Exercise objective:
What you return must match the data exactly, line for line.

Data supplied:

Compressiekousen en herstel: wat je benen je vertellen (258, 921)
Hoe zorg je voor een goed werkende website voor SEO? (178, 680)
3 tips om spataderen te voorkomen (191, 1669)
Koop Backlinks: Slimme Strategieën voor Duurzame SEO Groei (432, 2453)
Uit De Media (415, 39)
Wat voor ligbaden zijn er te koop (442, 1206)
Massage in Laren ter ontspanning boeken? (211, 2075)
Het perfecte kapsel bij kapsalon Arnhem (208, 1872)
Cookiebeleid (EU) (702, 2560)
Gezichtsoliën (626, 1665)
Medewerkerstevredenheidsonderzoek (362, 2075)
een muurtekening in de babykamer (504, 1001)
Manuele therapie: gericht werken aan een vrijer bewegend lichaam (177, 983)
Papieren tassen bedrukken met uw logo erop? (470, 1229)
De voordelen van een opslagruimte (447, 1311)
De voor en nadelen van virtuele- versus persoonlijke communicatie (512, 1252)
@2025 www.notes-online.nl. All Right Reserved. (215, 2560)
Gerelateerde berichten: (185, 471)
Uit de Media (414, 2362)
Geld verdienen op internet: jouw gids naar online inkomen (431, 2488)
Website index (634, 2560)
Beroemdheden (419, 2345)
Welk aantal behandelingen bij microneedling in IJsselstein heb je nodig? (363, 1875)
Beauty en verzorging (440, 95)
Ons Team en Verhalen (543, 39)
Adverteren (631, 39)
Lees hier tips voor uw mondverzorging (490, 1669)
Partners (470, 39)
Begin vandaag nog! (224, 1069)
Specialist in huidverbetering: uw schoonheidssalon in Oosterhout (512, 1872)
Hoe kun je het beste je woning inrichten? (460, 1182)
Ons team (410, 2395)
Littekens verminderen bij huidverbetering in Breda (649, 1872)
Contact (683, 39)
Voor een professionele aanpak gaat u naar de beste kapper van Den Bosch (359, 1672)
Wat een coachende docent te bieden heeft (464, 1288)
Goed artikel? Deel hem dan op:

Result of the task:
Compressiekousen en herstel: wat je benen je vertellen (258, 921)
Hoe zorg je voor een goed werkende website voor SEO? (178, 680)
3 tips om spataderen te voorkomen (191, 1669)
Koop Backlinks: Slimme Strategieën voor Duurzame SEO Groei (432, 2453)
Uit De Media (415, 39)
Wat voor ligbaden zijn er te koop (442, 1206)
Massage in Laren ter ontspanning boeken? (211, 2075)
Het perfecte kapsel bij kapsalon Arnhem (208, 1872)
Cookiebeleid (EU) (702, 2560)
Gezichtsoliën (626, 1665)
Medewerkerstevredenheidsonderzoek (362, 2075)
een muurtekening in de babykamer (504, 1001)
Manuele therapie: gericht werken aan een vrijer bewegend lichaam (177, 983)
Papieren tassen bedrukken met uw logo erop? (470, 1229)
De voordelen van een opslagruimte (447, 1311)
De voor en nadelen van virtuele- versus persoonlijke communicatie (512, 1252)
@2025 www.notes-online.nl. All Right Reserved. (215, 2560)
Gerelateerde berichten: (185, 471)
Uit de Media (414, 2362)
Geld verdienen op internet: jouw gids naar online inkomen (431, 2488)
Website index (634, 2560)
Beroemdheden (419, 2345)
Welk aantal behandelingen bij microneedling in IJsselstein heb je nodig? (363, 1875)
Beauty en verzorging (440, 95)
Ons Team en Verhalen (543, 39)
Adverteren (631, 39)
Lees hier tips voor uw mondverzorging (490, 1669)
Partners (470, 39)
Begin vandaag nog! (224, 1069)
Specialist in huidverbetering: uw schoonheidssalon in Oosterhout (512, 1872)
Hoe kun je het beste je woning inrichten? (460, 1182)
Ons team (410, 2395)
Littekens verminderen bij huidverbetering in Breda (649, 1872)
Contact (683, 39)
Voor een professionele aanpak gaat u naar de beste kapper van Den Bosch (359, 1672)
Wat een coachende docent te bieden heeft (464, 1288)
Goed artikel? Deel hem dan op:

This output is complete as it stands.